Como dice el dicho, a veces es preciso “ponerse en los zapatos del otro”, asumir el papel de quien reclama, admitir que puede tener un adarme de razón. A veces, es necesario que cada uno de nosotros, incluso quienes ejercen el poder, dudemos -duden- de las certezas absolutas y admitamos la sospecha de que, a lo mejor, estamos equivocados. Es asunto que toca al orgullo, pero que alude también a la madurez, a la prudencia y a la generosidad. Y, si se quiere, a la grandeza.
Alguien dijo que “gobernar es el arte de rectificar”. Además, es “la ciencia de comprender”. La democracia implica la capacidad de reconocer el valor de las ideas ajenas, la valentía de examinar sus puntos de vista, y por cierto, de ceder.
La madurez supone aceptar los puntos de vista ajenos, porque, en definitiva, todos, desde las respectivas trincheras, aspiramos a hacer posible una vida mejor, salvo aquellos que practican la pesca a río revuelto.
El debate no tiene sentido si se parte de la titularidad absoluta de la verdad. En ese caso, el debate, si así puede llamarse, sirve para imponer, afianzar los dogmas y negar los derechos del otro.

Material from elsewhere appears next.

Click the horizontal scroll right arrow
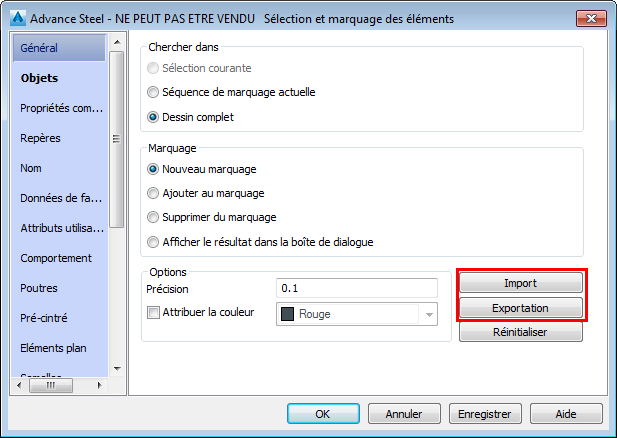The height and width of the screenshot is (438, 617). pyautogui.click(x=100, y=385)
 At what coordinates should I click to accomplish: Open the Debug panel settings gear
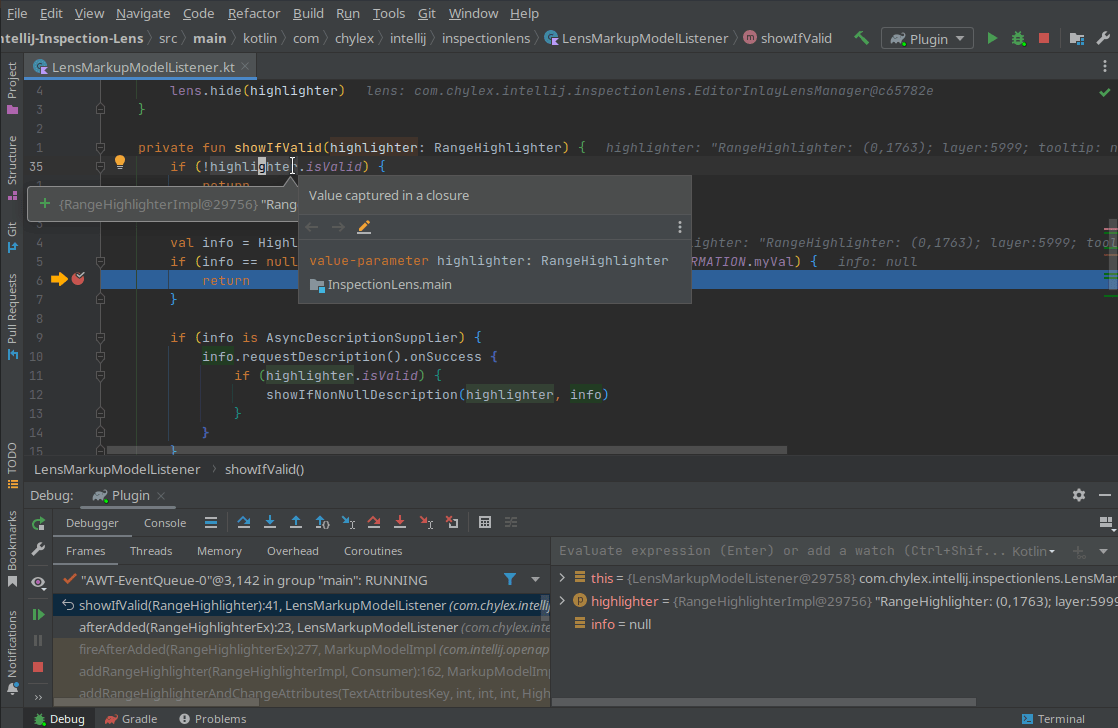pyautogui.click(x=1078, y=494)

Cuando se debatía en la academia, o en los medios de comunicación, uno iba con el ánimo de explicar, de contrastar opiniones, de convencer si fuese posible, y no de vencer. Iba, con cierto grado de generosidad y de humildad, a compartir una discusión inteligente que ilustre a los oyentes. La condición fundamental -no dicha, pero acordada en el ánimo de todos- era la de que nadie iba a ejercer autoridad, ni a asegurar el triunfo. Había, pues, que ponerse, por un momento, en los zapatos del otro.

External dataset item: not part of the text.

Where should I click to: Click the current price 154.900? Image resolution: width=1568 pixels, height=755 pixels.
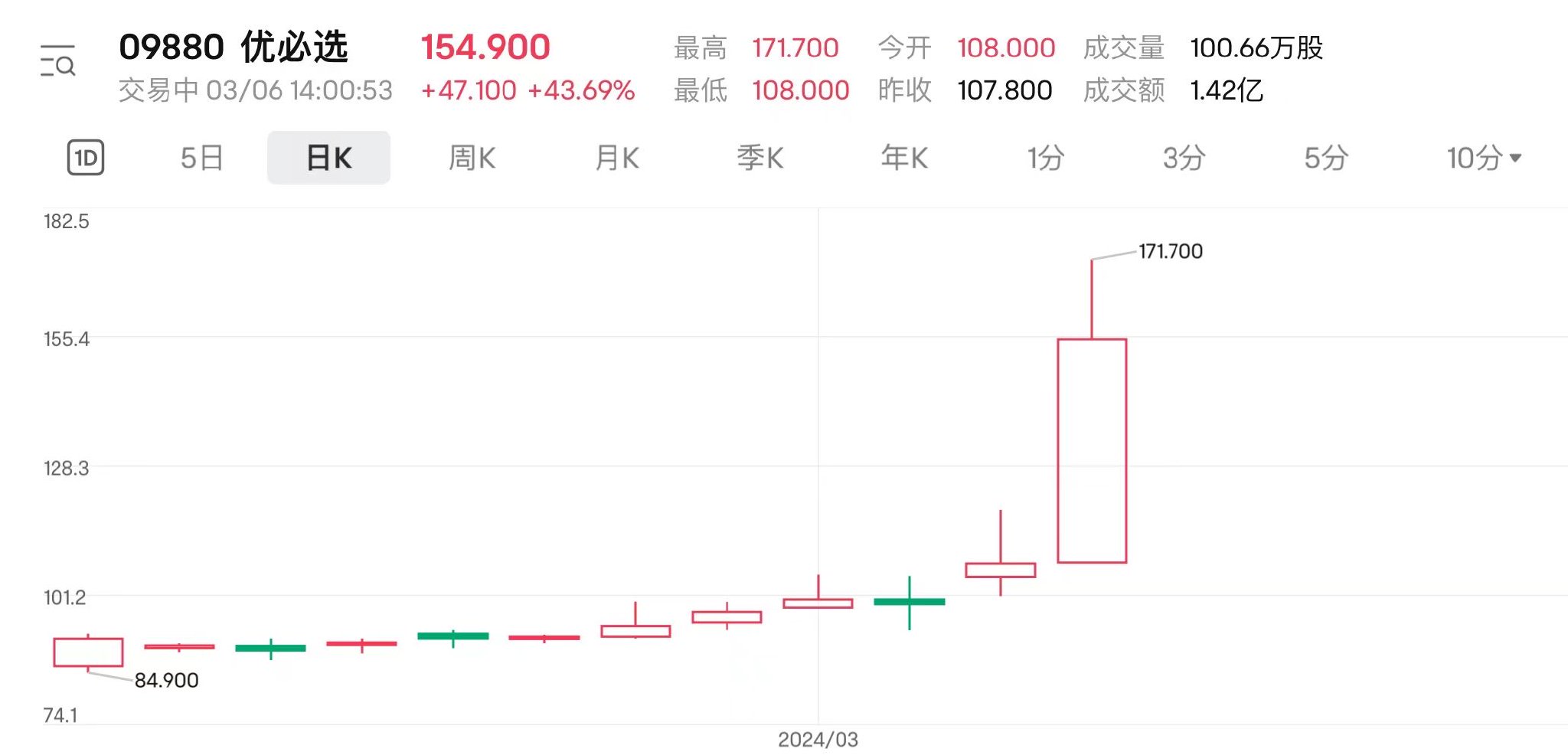[485, 47]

Creo que esa es la sustancia de la democracia, entendida como forma de vida y no solo como método electoral. Creo que por allí camina la democracia como tolerancia, como espacio para decir, creer o no creer, para errar o acertar, para trabajar y ser libre, para equivocarse y confiar.
Esa es la democracia como valor, distinta y fecunda, más humana y mejor que aquella que se agota en los argumentos del poder.

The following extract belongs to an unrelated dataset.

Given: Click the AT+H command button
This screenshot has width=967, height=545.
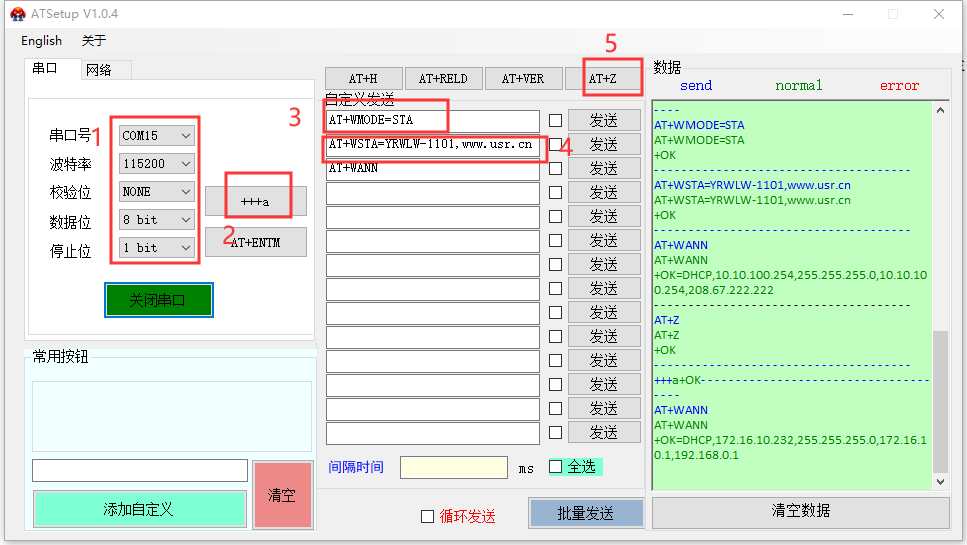Looking at the screenshot, I should point(363,79).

Pero a algunos se les hace imposible ponerse en los zapatos del otro, están hechos para afianzar sus tesis, convencerse a sí mismos y programar sus cruzadas. Entonces, la posibilidad de error no existe, porque prevalece la mentalidad del misionero, y los estilos beligerantes y soberbios.
Max Weber decía que junto a la “ética de la convicción”, y a la fe misionera -peligrosa siempre-, para alcanzar el equilibrio y construir un mundo humano, era preciso ejercer la “ética de la responsabilidad”, que para mí es aquella que impone asumir los errores, y que obliga a entender que el otro puede tener razón, y que la “verdad del prójimo” es respetable. Esa actitud es el hilo conductor de las sociedades libres.